Goal:
Swap "particular" for "specific" in the entries from the line with "Image resolution: width=2268" to the line with "email is located at coordinates (246, 19).", and give back only those lines with nothing else changed.
● ● ● ● ●
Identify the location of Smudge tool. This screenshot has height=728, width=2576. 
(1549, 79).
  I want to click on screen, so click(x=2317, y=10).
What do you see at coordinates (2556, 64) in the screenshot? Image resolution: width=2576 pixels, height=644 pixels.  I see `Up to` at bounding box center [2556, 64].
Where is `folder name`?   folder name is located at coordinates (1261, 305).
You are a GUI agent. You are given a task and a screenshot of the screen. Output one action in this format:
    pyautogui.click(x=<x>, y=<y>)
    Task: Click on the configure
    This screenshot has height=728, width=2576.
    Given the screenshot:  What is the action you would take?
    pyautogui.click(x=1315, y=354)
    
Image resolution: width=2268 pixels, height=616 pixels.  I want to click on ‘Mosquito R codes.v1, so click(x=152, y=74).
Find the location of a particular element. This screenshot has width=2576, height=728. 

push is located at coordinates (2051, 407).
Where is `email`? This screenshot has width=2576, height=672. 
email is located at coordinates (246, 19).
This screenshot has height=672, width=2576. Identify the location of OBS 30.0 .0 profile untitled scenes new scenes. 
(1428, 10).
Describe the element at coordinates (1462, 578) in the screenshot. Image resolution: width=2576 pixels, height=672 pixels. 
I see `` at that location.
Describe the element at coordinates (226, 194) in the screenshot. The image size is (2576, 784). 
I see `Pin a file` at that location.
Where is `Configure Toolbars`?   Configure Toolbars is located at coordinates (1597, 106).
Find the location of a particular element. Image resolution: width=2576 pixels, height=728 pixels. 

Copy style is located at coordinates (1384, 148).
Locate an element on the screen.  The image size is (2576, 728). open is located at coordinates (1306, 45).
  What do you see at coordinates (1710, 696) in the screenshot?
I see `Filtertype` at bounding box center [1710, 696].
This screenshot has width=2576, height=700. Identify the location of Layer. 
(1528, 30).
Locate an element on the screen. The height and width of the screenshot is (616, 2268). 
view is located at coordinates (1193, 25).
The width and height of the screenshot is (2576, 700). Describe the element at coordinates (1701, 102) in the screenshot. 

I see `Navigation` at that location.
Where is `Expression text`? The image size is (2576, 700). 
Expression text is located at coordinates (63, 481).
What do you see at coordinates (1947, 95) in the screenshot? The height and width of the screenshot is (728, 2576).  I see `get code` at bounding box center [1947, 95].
● ● ● ● ●
Problem solution:
Image resolution: width=2268 pixels, height=616 pixels.  I want to click on ‘Mosquito R codes.v1, so click(x=152, y=74).
Find the location of a specific element. This screenshot has width=2576, height=728. 

push is located at coordinates (2051, 407).
Where is `email`? This screenshot has width=2576, height=672. 
email is located at coordinates (246, 19).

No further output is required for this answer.